--- Start of The data ---

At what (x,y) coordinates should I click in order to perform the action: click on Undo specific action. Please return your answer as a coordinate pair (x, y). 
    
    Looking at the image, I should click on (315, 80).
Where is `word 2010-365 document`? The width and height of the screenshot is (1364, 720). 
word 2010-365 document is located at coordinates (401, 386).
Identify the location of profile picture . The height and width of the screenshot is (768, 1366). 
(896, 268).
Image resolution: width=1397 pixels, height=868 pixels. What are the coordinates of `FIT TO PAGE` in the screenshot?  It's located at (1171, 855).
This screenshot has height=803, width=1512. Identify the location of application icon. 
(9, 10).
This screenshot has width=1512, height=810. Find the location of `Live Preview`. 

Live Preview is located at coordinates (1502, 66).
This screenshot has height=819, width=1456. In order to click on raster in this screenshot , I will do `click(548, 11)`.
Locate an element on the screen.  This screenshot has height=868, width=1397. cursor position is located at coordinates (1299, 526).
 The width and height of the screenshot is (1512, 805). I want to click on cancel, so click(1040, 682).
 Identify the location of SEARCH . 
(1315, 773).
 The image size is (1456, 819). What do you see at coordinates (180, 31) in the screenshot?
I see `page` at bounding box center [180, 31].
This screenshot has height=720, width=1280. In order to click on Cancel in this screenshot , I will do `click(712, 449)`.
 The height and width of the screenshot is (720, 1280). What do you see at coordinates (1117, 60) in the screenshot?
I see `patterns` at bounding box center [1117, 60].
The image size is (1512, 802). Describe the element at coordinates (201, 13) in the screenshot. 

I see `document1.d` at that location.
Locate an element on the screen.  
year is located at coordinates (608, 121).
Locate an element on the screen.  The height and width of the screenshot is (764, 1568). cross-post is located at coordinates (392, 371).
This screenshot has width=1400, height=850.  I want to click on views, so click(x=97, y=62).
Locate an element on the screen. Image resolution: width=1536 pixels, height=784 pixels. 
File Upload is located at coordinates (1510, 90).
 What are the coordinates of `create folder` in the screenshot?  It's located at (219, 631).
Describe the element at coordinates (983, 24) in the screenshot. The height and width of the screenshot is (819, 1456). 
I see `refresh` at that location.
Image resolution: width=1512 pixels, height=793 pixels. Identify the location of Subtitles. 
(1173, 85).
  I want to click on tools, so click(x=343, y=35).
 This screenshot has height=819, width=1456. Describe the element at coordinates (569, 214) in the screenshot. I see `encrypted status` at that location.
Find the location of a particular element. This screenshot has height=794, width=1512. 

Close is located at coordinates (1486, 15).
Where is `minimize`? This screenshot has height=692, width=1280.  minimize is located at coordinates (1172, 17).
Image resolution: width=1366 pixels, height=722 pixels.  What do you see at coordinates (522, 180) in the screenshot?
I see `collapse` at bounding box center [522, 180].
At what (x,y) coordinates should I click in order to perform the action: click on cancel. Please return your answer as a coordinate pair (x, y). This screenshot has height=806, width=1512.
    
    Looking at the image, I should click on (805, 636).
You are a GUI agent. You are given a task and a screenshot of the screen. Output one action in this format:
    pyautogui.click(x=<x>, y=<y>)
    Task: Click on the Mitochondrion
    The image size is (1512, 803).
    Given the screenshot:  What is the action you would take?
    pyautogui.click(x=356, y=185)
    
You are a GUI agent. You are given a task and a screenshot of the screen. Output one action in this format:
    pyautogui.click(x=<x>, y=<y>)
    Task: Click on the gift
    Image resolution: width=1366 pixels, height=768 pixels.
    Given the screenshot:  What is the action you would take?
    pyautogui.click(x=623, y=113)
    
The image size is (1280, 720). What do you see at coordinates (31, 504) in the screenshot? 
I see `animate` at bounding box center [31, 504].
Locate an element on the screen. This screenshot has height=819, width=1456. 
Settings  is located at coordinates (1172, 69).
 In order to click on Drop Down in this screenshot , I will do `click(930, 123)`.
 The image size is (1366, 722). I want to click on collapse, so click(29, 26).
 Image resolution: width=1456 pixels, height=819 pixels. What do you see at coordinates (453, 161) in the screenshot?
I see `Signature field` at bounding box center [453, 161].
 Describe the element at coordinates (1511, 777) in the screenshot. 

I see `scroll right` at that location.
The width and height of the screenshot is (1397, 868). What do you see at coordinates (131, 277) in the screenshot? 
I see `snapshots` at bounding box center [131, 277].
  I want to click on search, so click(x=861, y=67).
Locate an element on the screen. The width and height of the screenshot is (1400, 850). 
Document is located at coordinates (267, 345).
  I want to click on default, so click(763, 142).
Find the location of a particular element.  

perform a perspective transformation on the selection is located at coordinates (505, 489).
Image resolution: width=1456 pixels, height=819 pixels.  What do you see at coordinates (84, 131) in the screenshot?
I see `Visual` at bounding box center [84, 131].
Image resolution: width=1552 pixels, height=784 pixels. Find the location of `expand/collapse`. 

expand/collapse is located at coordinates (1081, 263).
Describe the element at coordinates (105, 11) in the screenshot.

--- End of The data ---

◆ **Directive**
Recast the data above as a JSON list of strings with one string for each line, leaving out the blank lines.

◆ **Solution to the exercise**
[
  "At what (x,y) coordinates should I click in order to perform the action: click on Undo specific action. Please return your answer as a coordinate pair (x, y). ",
  "    Looking at the image, I should click on (315, 80).",
  "Where is `word 2010-365 document`? The width and height of the screenshot is (1364, 720). ",
  "word 2010-365 document is located at coordinates (401, 386).",
  "Identify the location of profile picture . The height and width of the screenshot is (768, 1366). ",
  "(896, 268).",
  "Image resolution: width=1397 pixels, height=868 pixels. What are the coordinates of `FIT TO PAGE` in the screenshot?  It's located at (1171, 855).",
  "This screenshot has height=803, width=1512. Identify the location of application icon. ",
  "(9, 10).",
  "This screenshot has width=1512, height=810. Find the location of `Live Preview`. ",
  "Live Preview is located at coordinates (1502, 66).",
  "This screenshot has height=819, width=1456. In order to click on raster in this screenshot , I will do `click(548, 11)`.",
  "Locate an element on the screen.  This screenshot has height=868, width=1397. cursor position is located at coordinates (1299, 526).",
  " The width and height of the screenshot is (1512, 805). I want to click on cancel, so click(1040, 682).",
  " Identify the location of SEARCH . ",
  "(1315, 773).",
  " The image size is (1456, 819). What do you see at coordinates (180, 31) in the screenshot?",
  "I see `page` at bounding box center [180, 31].",
  "This screenshot has height=720, width=1280. In order to click on Cancel in this screenshot , I will do `click(712, 449)`.",
  " The height and width of the screenshot is (720, 1280). What do you see at coordinates (1117, 60) in the screenshot?",
  "I see `patterns` at bounding box center [1117, 60].",
  "The image size is (1512, 802). Describe the element at coordinates (201, 13) in the screenshot. ",
  "I see `document1.d` at that location.",
  "Locate an element on the screen.  ",
  "year is located at coordinates (608, 121).",
  "Locate an element on the screen.  The height and width of the screenshot is (764, 1568). cross-post is located at coordinates (392, 371).",
  "This screenshot has width=1400, height=850.  I want to click on views, so click(x=97, y=62).",
  "Locate an element on the screen. Image resolution: width=1536 pixels, height=784 pixels. ",
  "File Upload is located at coordinates (1510, 90).",
  " What are the coordinates of `create folder` in the screenshot?  It's located at (219, 631).",
  "Describe the element at coordinates (983, 24) in the screenshot. The height and width of the screenshot is (819, 1456). ",
  "I see `refresh` at that location.",
  "Image resolution: width=1512 pixels, height=793 pixels. Identify the location of Subtitles. ",
  "(1173, 85).",
  "  I want to click on tools, so click(x=343, y=35).",
  " This screenshot has height=819, width=1456. Describe the element at coordinates (569, 214) in the screenshot. I see `encrypted status` at that location.",
  "Find the location of a particular element. This screenshot has height=794, width=1512. ",
  "Close is located at coordinates (1486, 15).",
  "Where is `minimize`? This screenshot has height=692, width=1280.  minimize is located at coordinates (1172, 17).",
  "Image resolution: width=1366 pixels, height=722 pixels.  What do you see at coordinates (522, 180) in the screenshot?",
  "I see `collapse` at bounding box center [522, 180].",
  "At what (x,y) coordinates should I click in order to perform the action: click on cancel. Please return your answer as a coordinate pair (x, y). This screenshot has height=806, width=1512.",
  "    Looking at the image, I should click on (805, 636).",
  "You are a GUI agent. You are given a task and a screenshot of the screen. Output one action in this format:",
  "    pyautogui.click(x=<x>, y=<y>)",
  "    Task: Click on the Mitochondrion",
  "    The image size is (1512, 803).",
  "    Given the screenshot:  What is the action you would take?",
  "    pyautogui.click(x=356, y=185)",
  "You are a GUI agent. You are given a task and a screenshot of the screen. Output one action in this format:",
  "    pyautogui.click(x=<x>, y=<y>)",
  "    Task: Click on the gift",
  "    Image resolution: width=1366 pixels, height=768 pixels.",
  "    Given the screenshot:  What is the action you would take?",
  "    pyautogui.click(x=623, y=113)",
  "The image size is (1280, 720). What do you see at coordinates (31, 504) in the screenshot? ",
  "I see `animate` at bounding box center [31, 504].",
  "Locate an element on the screen. This screenshot has height=819, width=1456. ",
  "Settings  is located at coordinates (1172, 69).",
  " In order to click on Drop Down in this screenshot , I will do `click(930, 123)`.",
  " The image size is (1366, 722). I want to click on collapse, so click(29, 26).",
  " Image resolution: width=1456 pixels, height=819 pixels. What do you see at coordinates (453, 161) in the screenshot?",
  "I see `Signature field` at bounding box center [453, 161].",
  " Describe the element at coordinates (1511, 777) in the screenshot. ",
  "I see `scroll right` at that location.",
  "The width and height of the screenshot is (1397, 868). What do you see at coordinates (131, 277) in the screenshot? ",
  "I see `snapshots` at bounding box center [131, 277].",
  "  I want to click on search, so click(x=861, y=67).",
  "Locate an element on the screen. The width and height of the screenshot is (1400, 850). ",
  "Document is located at coordinates (267, 345).",
  "  I want to click on default, so click(763, 142).",
  "Find the location of a particular element.  ",
  "perform a perspective transformation on the selection is located at coordinates (505, 489).",
  "Image resolution: width=1456 pixels, height=819 pixels.  What do you see at coordinates (84, 131) in the screenshot?",
  "I see `Visual` at bounding box center [84, 131].",
  "Image resolution: width=1552 pixels, height=784 pixels. Find the location of `expand/collapse`. ",
  "expand/collapse is located at coordinates (1081, 263).",
  "Describe the element at coordinates (105, 11) in the screenshot."
]